Remember that Simon and Garfunkel tune that goes “Slow down, you move too fast. You’ve got to make the morning last?” For those under 40, probably not. I know, I’m old! But the fact is, I’m guilty of moving too fast too often.
1. Slow down before you speak.
James says that we are to be “slow to speak and quick to listen.” Actually listening, real listening, slows us down. There’s an acronym going around that advises us to THINK before we speak:
T – is it true?
H – is it helpful?
I – is it inspiring?
N – is it necessary?
K – is it kind?
It’s a bit corny, but good advice. There are times when what we want so urgently to say will fall into one category but not another—most often it’s true and if we twist a little we could argue that it’s helpful but necessary? Not so much. In that case, it might actually be better to bite our tongues and listen!
Ask yourself: Would it be better to remain silent?
2. Slow down before you bring someone on your team.
Having a new person on your team can be exciting. Whether it’s a hired person or volunteer, new brings a sense of excitement and expectation. The caution is that we don’t let the excitement of the new cloud our decisions.

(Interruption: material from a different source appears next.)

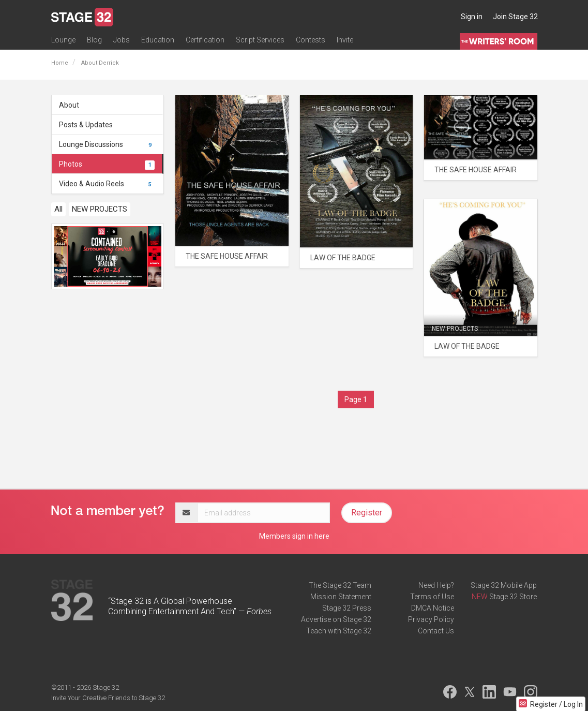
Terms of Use (432, 597)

Ask yourself: Is now the right time? (Not now, doesn’t mean not ever.)
3. Slow down before you let someone go.
There’s an adage that goes, “Hire slow, fire fast.” I agree with the former (but not too slow) but disagree with the latter. We should never be in a hurry to fire someone unless serious problems are present. After all, if you’ve trained and invested in someone, why be in a rush to lose that investment? It may be that expectations were too high, additional skills or resources are needed, or even that we’re not modeling the appropriate behavior ourselves.

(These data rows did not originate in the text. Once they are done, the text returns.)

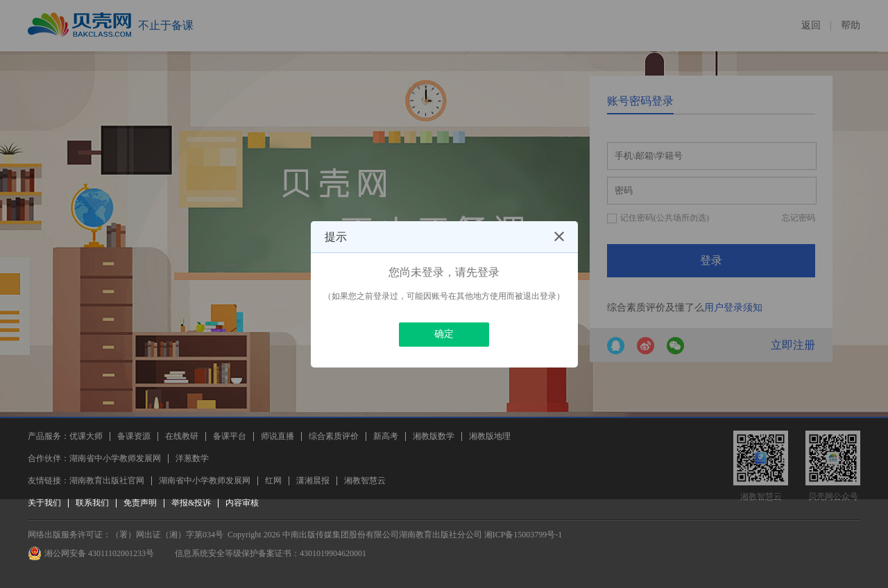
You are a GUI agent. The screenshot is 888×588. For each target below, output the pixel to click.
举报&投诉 (191, 503)
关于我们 (44, 503)
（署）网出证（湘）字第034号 (167, 535)
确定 (444, 334)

Ask yourself: What other avenues can we explore?
4. Slow down before you jump to conclusions.
We assume the worst. In her book, Rising Strong, author and researcher Brene Brown defines generosity as the ability to “extend the most generous interpretation possible to the intentions, words, and actions of others.”

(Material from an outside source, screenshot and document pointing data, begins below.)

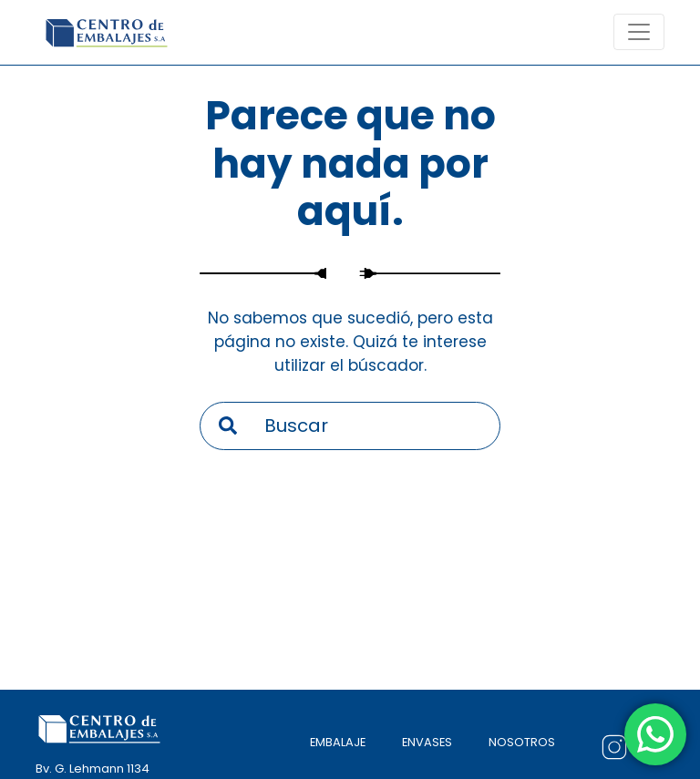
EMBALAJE (337, 742)
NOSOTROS (521, 742)
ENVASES (427, 742)
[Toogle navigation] (639, 32)
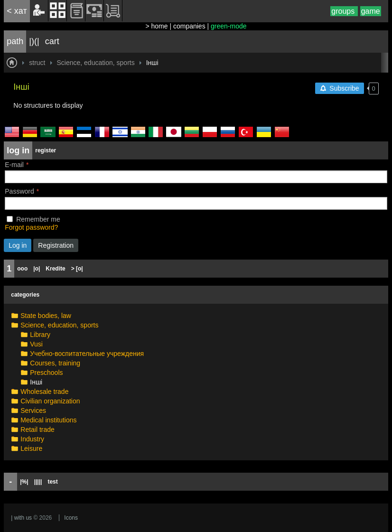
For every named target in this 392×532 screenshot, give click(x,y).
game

Ask yourself: What is the most generous assumption I can make about the other person’s intentions?
5. Slow down before you change your vision and direction.
Here’s a fact. No matter what you do as a leader, someone will criticize it. That’s hard for us as pastors, especially since we love people and want them to be happy. Here’s my point. If God has given your team a clear direction and vision, don’t give up on it because there are challenges and problems. Galatians 6:10 says that we will have a harvest if we don’t give up.
Ask yourself: What will I have to say no to in order to say yes to this?
6. Slow down before you make a financial commitment.
In the heat of the moment it’s easy to say yes—”it’s such a good deal,” “offers like this don’t come along every day,” “it’s just what we were looking for.” But it’s also easy to get into debt! If “it’s just what we were looking for” follows, it’s more than we meant to pay or more than we have saved, it might not be such a bargain after all. As a rule, never co-sign and routinely question whether it’s something you really need. Also, consider the purchase’s impact on your ability to deal with an emergency.
Ask yourself: Do I really need this, now?
BEFORE YOU GO…
Ecclesiastes 3:1 says, “There is a time for everything and a season for every activity under the heavens.” Where do you need to slow down?